Badly rewritten URLs in case of "/" in the article title
The forward slash in the URL is causing problems in Kiwix JS (see https://github.com/kiwix/kiwix-js/issues/494). I wonder if it might be causing problems for you too. For example, the article Singapore references its assets like this:
<link href="../-/s/css_modules/ext.kartographer.link.css" …>
Whereas the article Singapore/Riverside references its assets like this:
<link href="../../-/s/css_modules/ext.kartographer.link.css" …>
Note the extra ../../, because the browser thinks it's accessing an article Riverside in the subdirectory Singapore. This would all be fine, except that the hrefs in the Singapore/Riverside article are written like this:
<p>The <b>Singapore River</b> forms a central artery in <a href="Singapore"

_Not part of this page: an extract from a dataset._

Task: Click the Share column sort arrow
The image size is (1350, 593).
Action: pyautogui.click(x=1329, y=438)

title="Singapore">Singapore</a>'s densely packed Central Business District.
Note that to access the hyperlink on this page from a browser, we would need to write that link as <a href="../Singapore" ...>.

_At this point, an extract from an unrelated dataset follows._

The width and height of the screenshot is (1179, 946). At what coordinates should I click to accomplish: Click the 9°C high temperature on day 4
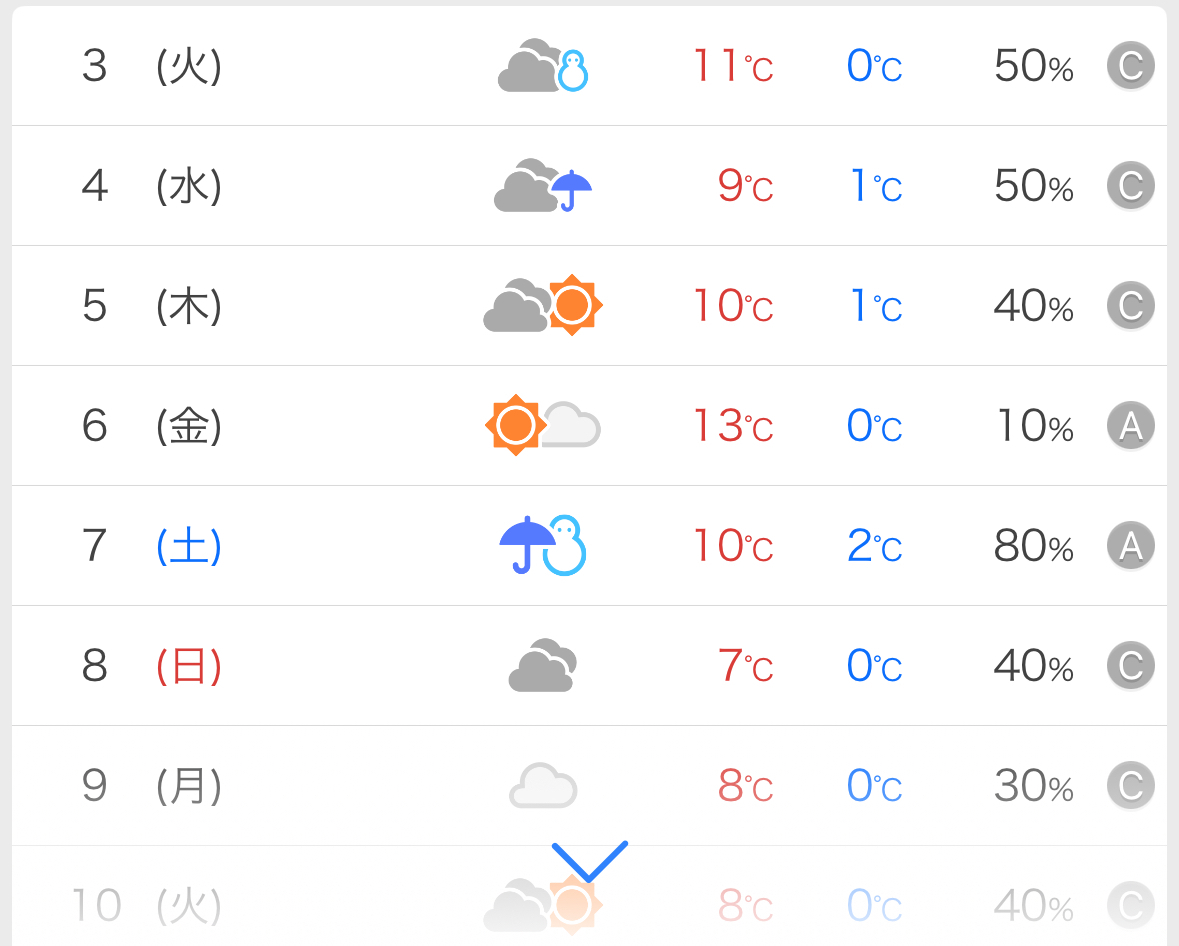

So there seems to be some inconsistency. Are we inside a subdirectory from the browser's perspective, or not? The subroutine that writes the location of the assets seems to think so, while the one that writes the location of the hyperlinks doesn't! Do you think this is an mwoffliner issue?
I reopen the ticket as this is still not done properly. Same example with Wikivoyage Singapore/Riverside article. The link to Suntec City and the Esplanade is wrong. It is ../../A/../Singapore%2FMarina_Bay and it should be ../../A/Singapore/Marina_Bay (So two errors). @ISNIT0 Please create a proper unit test to test URL writing completely so we can be sure that we don't do any regression on that anymore in the future. Please also put me in reviewer of the PR, so I can have a look in details on the solution.
Yea, this is some code I've tried not to touch so far - it's very complicated and old :(
I'd like to refactor once we have good tests for it
Just tried again and CSS is not loaded properly in Wikivoyage "EN Paris/2nd arrondissement" article
Seems to work now... not sure what happend here.
No, it's not, I have created a new ZIM file with git master head of wikinews FR, and here is what zimcheck reports (we have broken internal links):
$ zimcheck out/wikinews_fr_all_2019-07.zim
[INFO] Checking zim file out/wikinews_fr_all_2019-07.zim
[INFO] Verifying Internal Checksum..
[INFO] Internal checksum found correct
[INFO] Searching for metadata entries..
[INFO] Searching for Favicon..
[INFO] Searching for main page..
[INFO] Verifying Articles' content..
[INFO] Searching for redundant articles..
Verifying Similar Articles for redundancies..
[ERROR] Invalid internal links found :
A/Belgique_:_Belgacom/Évènements_du_10_août_2014 (%C3%89v%C3%A8nements_du_10_ao%C3%BBt_2014) was not found in article A/Belgique_:_Belgacom/swing.be,_le_médiateur_des_télécoms_s'interroge_et_déplore_l'attitude_de_Belgacom.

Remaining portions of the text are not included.